▶ **EXERCISE DIRECTIONS**
Could you put the lines of material between the line containing "The height and" and the line containing "Screen dimensions: 603x479 click(450, 188)", inclusive, into a Markdown table with the columns Row and Line, skipping blank lines and leaving the pictures out?

▶ **MATERIAL FOR THE TASK**
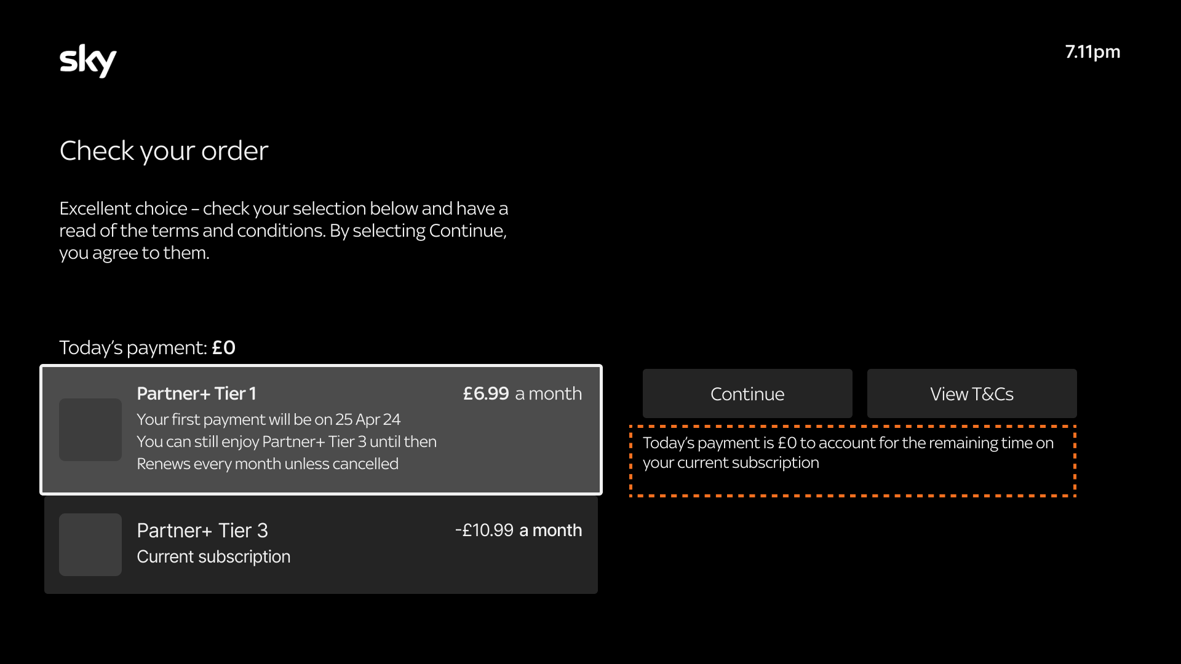Click the Partner+ Tier 1 thumbnail placeholder

[x=90, y=430]
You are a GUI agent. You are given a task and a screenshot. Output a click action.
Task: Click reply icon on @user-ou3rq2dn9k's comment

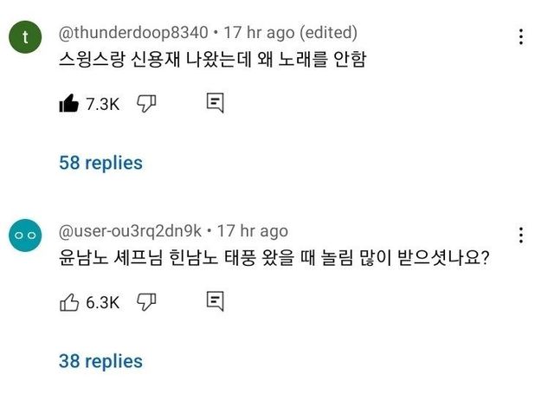coord(216,301)
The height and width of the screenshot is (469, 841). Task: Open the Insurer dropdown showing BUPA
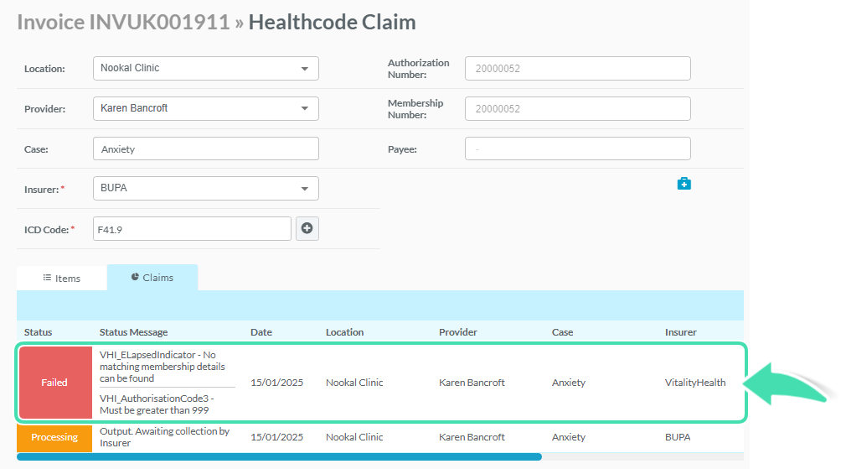205,188
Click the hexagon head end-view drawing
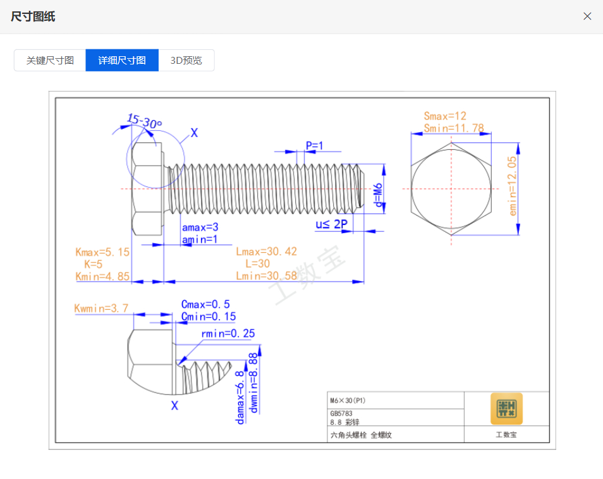Screen dimensions: 603x479 click(450, 188)
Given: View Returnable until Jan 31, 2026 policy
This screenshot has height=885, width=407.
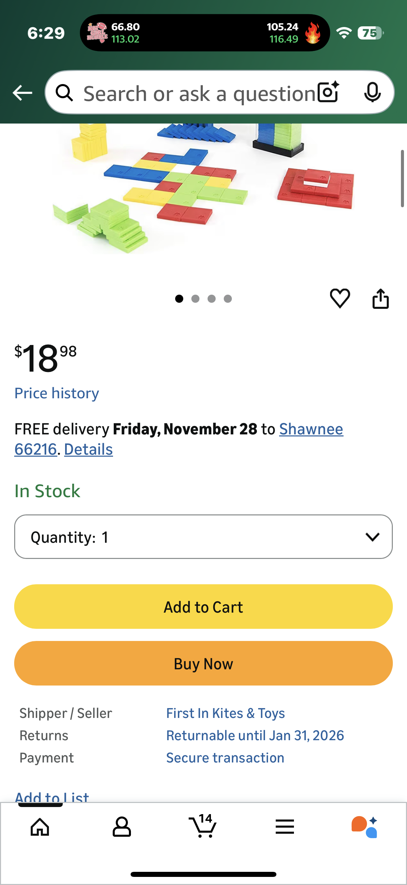Looking at the screenshot, I should point(255,736).
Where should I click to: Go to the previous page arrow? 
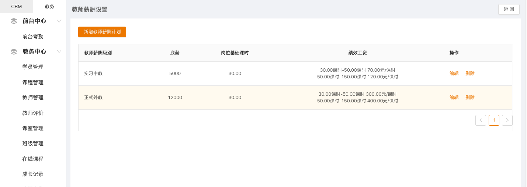coord(481,120)

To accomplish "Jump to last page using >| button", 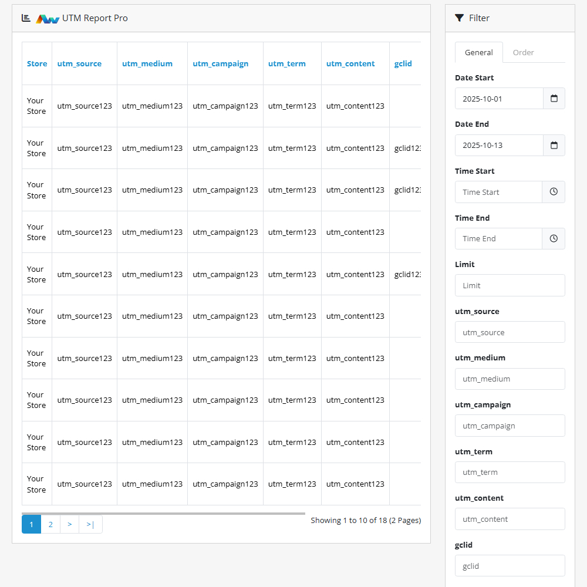I will tap(90, 524).
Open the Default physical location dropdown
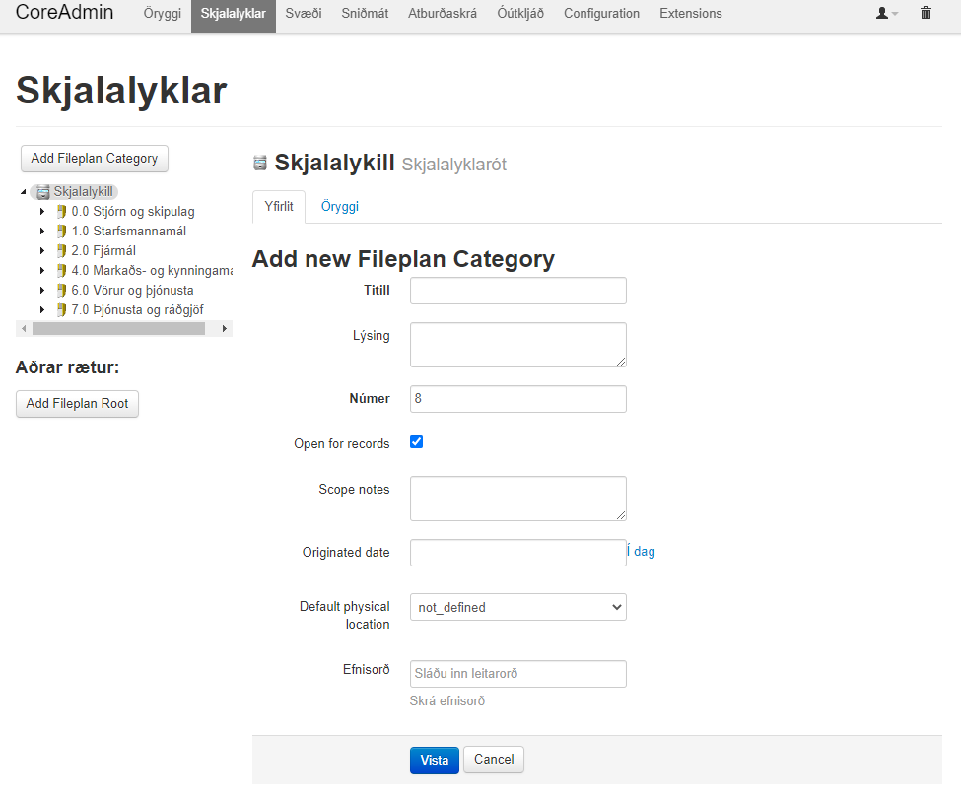Image resolution: width=961 pixels, height=799 pixels. pos(517,607)
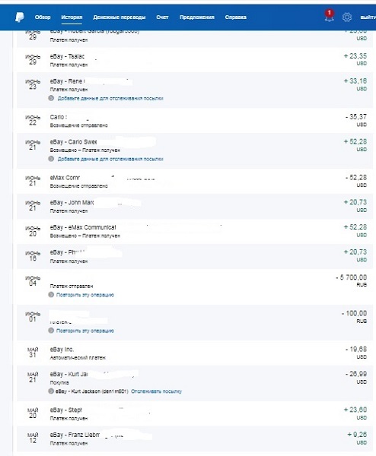The width and height of the screenshot is (376, 456).
Task: Go to the Счет tab
Action: 162,17
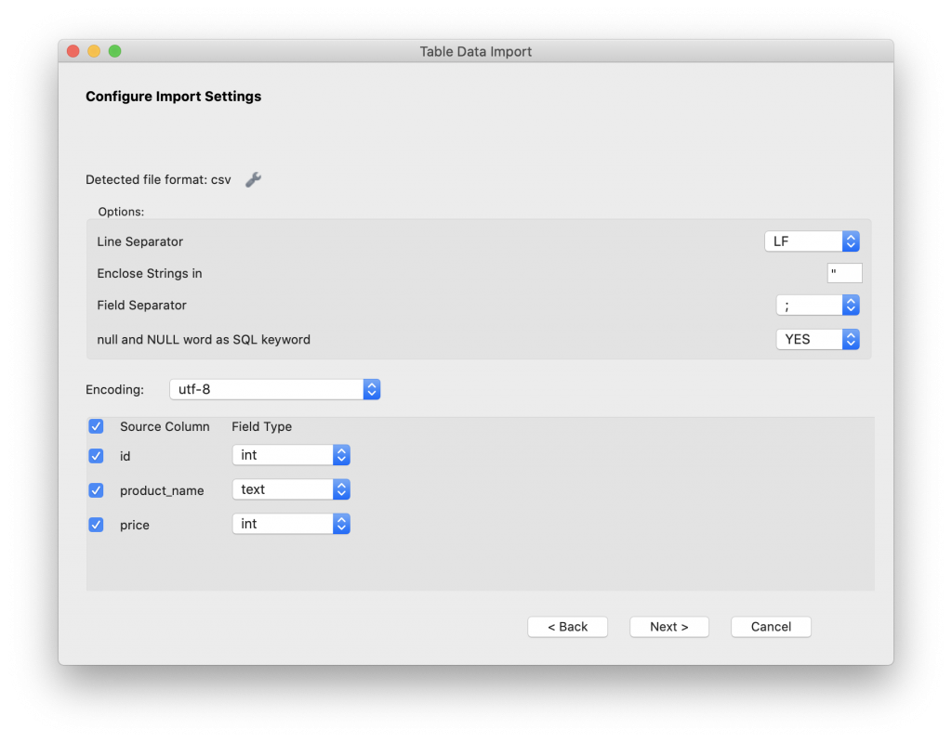
Task: Open the product_name field type text dropdown
Action: coord(291,489)
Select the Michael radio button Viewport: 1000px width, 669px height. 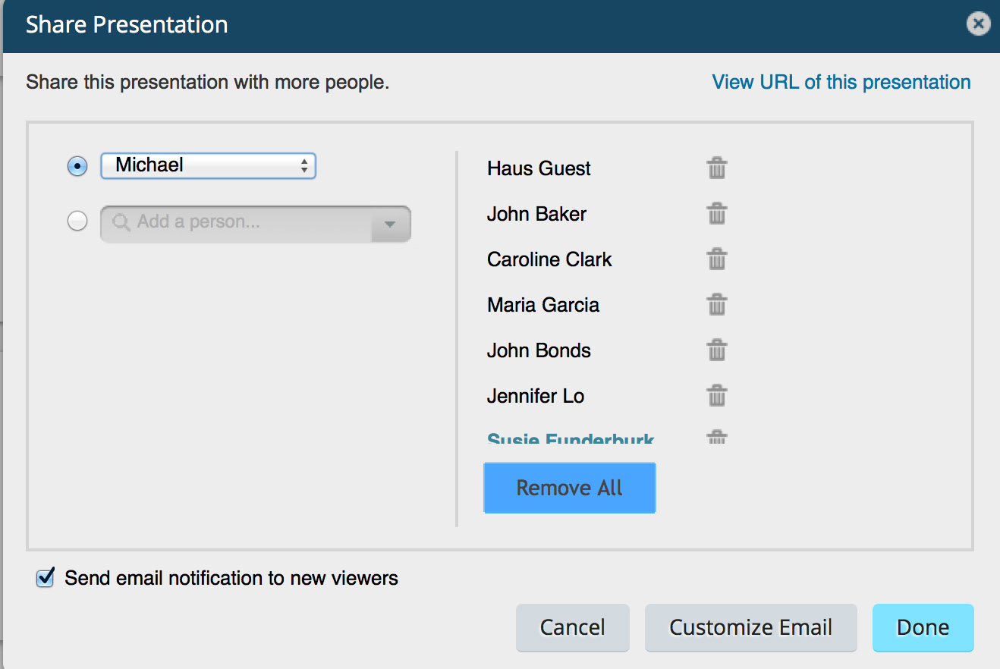[77, 166]
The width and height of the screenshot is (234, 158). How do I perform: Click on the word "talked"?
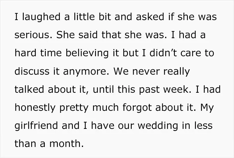tap(29, 89)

▶ **COMPLETED EXERCISE**
| Row | Line |
|---|---|
| 1 | The height and width of the screenshot is (469, 841). Task: Open the Insurer dropdown showing BUPA |
| 2 | 205,188 |
| 3 | Click the hexagon head end-view drawing |
| 4 | Screen dimensions: 603x479 click(450, 188) |